Четверо охранников держали небольшие носилки, на которых возвышался бархатный шатер – традиционный экипаж знатных эльфиек. По лесным тропам гораздо удобнее было путешествовать в паланкине, чем верхом на лошади.
– Пожалуйте, – снова повторил глава охранной службы, – вы можете заболеть, Светозарная.
Только сейчас Лиа почувствовала холод, пронизывающий все ее тело. Почему-то онемели ноги.

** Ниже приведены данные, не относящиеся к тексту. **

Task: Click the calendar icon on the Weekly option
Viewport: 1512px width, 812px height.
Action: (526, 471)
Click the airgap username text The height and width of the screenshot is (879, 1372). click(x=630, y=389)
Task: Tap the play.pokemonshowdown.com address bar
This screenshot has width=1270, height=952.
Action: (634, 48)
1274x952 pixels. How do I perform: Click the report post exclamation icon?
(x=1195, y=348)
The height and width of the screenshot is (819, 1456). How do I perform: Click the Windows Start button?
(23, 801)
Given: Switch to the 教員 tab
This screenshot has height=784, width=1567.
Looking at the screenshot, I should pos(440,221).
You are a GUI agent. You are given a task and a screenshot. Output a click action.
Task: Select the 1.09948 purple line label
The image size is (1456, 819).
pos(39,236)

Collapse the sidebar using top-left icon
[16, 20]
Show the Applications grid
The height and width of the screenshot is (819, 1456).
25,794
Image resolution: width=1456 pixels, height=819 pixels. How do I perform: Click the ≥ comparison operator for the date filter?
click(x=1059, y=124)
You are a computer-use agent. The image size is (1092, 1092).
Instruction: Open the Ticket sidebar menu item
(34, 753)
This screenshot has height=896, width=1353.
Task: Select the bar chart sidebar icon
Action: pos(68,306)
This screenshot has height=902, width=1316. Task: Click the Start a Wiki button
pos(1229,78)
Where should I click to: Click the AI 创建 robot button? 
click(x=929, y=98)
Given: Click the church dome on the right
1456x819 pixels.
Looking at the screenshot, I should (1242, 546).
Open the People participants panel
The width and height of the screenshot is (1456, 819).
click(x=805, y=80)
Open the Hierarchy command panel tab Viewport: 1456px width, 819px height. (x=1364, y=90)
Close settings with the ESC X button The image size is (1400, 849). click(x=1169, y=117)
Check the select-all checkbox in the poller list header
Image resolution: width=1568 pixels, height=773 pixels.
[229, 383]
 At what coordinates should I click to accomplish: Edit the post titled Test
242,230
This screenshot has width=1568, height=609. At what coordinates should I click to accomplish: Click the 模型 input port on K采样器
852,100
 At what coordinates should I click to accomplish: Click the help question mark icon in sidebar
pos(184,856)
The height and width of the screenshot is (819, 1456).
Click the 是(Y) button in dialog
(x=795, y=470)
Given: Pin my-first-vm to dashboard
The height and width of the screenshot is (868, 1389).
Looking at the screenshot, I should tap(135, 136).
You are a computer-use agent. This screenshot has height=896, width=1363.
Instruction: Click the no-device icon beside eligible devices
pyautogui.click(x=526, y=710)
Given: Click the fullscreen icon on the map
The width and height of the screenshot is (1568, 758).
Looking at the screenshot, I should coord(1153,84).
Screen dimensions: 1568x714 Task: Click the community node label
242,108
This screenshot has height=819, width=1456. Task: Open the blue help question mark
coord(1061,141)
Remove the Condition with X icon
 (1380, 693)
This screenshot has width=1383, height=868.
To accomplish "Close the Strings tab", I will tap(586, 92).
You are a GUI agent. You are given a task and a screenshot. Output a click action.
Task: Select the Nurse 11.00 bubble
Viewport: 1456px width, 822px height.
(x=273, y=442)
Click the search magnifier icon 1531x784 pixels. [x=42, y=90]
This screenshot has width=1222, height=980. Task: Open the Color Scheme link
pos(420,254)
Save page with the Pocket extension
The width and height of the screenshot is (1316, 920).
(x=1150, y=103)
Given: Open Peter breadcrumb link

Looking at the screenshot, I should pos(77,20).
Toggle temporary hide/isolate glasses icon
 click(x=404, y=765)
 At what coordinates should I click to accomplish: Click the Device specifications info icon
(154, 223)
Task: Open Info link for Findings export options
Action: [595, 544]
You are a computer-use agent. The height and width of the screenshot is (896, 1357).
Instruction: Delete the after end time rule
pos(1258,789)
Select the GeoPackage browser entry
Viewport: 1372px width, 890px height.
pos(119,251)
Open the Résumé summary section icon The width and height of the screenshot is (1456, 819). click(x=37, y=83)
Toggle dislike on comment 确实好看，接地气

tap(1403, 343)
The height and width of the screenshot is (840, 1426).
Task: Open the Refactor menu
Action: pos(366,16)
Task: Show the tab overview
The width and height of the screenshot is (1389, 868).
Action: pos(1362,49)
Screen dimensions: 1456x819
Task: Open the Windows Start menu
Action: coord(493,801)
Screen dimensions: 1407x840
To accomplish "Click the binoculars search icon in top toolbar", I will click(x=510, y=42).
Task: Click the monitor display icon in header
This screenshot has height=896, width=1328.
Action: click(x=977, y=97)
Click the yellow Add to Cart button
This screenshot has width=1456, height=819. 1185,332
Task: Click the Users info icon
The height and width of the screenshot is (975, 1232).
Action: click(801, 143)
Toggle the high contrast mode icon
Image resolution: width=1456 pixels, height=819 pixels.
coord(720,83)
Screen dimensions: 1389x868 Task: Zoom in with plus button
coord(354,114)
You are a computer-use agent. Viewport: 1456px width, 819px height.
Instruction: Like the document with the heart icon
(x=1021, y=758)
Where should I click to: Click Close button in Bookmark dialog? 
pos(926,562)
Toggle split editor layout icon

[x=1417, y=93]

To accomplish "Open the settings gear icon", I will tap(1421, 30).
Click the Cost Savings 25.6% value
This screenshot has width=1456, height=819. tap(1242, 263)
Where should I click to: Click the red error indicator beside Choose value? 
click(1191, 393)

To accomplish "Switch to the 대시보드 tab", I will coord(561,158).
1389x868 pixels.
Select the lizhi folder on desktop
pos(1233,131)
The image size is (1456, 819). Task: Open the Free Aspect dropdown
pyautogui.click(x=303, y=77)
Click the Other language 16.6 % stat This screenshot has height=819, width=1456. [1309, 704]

Опустив взгляд, владычица увидела, что стоит на снегу босиком, в одной кружевной рубахе, поверх которой накинут легкий горностаевый мех. Она вздрогнула, приходя в себя. Иль’Эллиус подал руку и проводил Лиа в паланкин. Лицо его хранило при этом полную невозмутимость, и только бледность выдавала снедавшее преданного воина волнение. Охранники двинулись вперед, внесли Светозарную во дворец. Бархатные шторы надежно защищали ее от чужих глаз – впрочем, это было лишней предосторожностью. Стараниями Иль’Эллиуса дворец словно опустел. Перепуганные обитатели предпочитали прятаться в своих комнатах, предоставив начальнику стражи самому приводить в чувство обезумевшую госпожу.